Justiça determina desocupação do Palácio da Liberdade de BH
Ocupado desde quarta-feira (6), manifestantes exigiam o retorno do pagamento para o quinto dia útil; que, desde 2016, é feito em parcelas
Por decisão judicial, servidores públicos estaduais ativos e aposentados da área de segurança desocuparam de forma pacífica no fim da noite de quarta-feira, 6, o Palácio da Liberdade, de onde vem despachando o governador de Minas Gerais, Fernando Pimentel (PT).
O palácio foi invadido no final da tarde como parte de um protesto de policiais civis e agentes penitenciários, que exigem retorno do pagamento do salário para o quinto dia útil. Desde fevereiro de 2016, os servidores estaduais recebem de forma parcelada. Com a invasão, o palácio foi evacuado.
Em nota, o governo disse que a invasão é de "lamentável oportunismo político que ignora a crise herdada de gestões passadas e as limitações da Lei de Responsabilidade Fiscal (LRF)".

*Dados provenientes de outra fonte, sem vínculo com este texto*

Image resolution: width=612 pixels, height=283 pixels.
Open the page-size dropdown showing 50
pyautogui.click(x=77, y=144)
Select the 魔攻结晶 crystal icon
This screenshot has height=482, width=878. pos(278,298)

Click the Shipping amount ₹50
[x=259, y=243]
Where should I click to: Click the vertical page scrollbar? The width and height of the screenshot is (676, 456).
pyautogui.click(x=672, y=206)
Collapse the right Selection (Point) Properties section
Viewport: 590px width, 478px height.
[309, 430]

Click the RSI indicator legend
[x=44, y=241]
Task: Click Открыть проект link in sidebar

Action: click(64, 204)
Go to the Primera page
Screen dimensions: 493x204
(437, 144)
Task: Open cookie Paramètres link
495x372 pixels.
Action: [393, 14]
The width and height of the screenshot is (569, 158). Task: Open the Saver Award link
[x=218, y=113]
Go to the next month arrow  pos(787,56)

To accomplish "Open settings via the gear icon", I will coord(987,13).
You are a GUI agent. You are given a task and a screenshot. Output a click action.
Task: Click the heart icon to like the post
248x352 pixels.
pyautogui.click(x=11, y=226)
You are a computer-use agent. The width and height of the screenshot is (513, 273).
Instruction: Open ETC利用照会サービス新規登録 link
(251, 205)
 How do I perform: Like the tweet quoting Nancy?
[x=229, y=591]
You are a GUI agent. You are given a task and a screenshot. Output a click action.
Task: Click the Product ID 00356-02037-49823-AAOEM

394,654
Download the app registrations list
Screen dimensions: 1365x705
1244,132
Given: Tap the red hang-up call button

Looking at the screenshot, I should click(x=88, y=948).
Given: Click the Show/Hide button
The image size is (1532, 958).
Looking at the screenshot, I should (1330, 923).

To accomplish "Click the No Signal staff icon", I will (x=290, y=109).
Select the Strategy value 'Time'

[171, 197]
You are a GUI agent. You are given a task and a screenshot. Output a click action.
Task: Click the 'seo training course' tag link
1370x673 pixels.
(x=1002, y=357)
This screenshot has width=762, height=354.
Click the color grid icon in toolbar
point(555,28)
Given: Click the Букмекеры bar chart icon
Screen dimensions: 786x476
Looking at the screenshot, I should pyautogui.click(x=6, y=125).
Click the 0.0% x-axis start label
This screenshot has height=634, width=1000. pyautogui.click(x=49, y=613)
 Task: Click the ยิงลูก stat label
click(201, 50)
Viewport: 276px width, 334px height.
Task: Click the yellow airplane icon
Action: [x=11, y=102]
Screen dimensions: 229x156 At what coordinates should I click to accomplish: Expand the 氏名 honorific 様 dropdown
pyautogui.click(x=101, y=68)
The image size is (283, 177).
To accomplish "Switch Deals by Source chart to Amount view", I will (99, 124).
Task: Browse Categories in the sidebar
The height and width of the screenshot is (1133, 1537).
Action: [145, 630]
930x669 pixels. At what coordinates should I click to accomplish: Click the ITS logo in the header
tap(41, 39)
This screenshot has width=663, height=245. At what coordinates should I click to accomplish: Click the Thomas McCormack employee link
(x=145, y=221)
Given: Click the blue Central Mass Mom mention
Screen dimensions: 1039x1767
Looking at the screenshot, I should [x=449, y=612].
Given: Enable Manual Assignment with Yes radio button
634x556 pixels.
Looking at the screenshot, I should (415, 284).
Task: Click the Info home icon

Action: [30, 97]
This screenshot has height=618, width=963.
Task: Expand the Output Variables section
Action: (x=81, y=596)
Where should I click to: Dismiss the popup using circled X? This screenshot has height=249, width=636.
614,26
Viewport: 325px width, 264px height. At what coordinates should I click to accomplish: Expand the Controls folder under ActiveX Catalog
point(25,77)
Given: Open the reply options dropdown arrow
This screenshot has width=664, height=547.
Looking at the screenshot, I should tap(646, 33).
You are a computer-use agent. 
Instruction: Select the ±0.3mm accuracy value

A decisão pela desocupação foi da 3ª Vara Fazenda Pública e Autarquias da Comarca de Belo Horizonte. A ordem afirmava que "caso não houvesse a desocupação espontânea e dificuldade na desocupação compulsória, haveria pena de multa no importe de R$50.000,00 (cinquenta mil reais) por hora de descumprimento para as lideranças e associações identificadas que estiverem envolvidas no movimento de ocupações".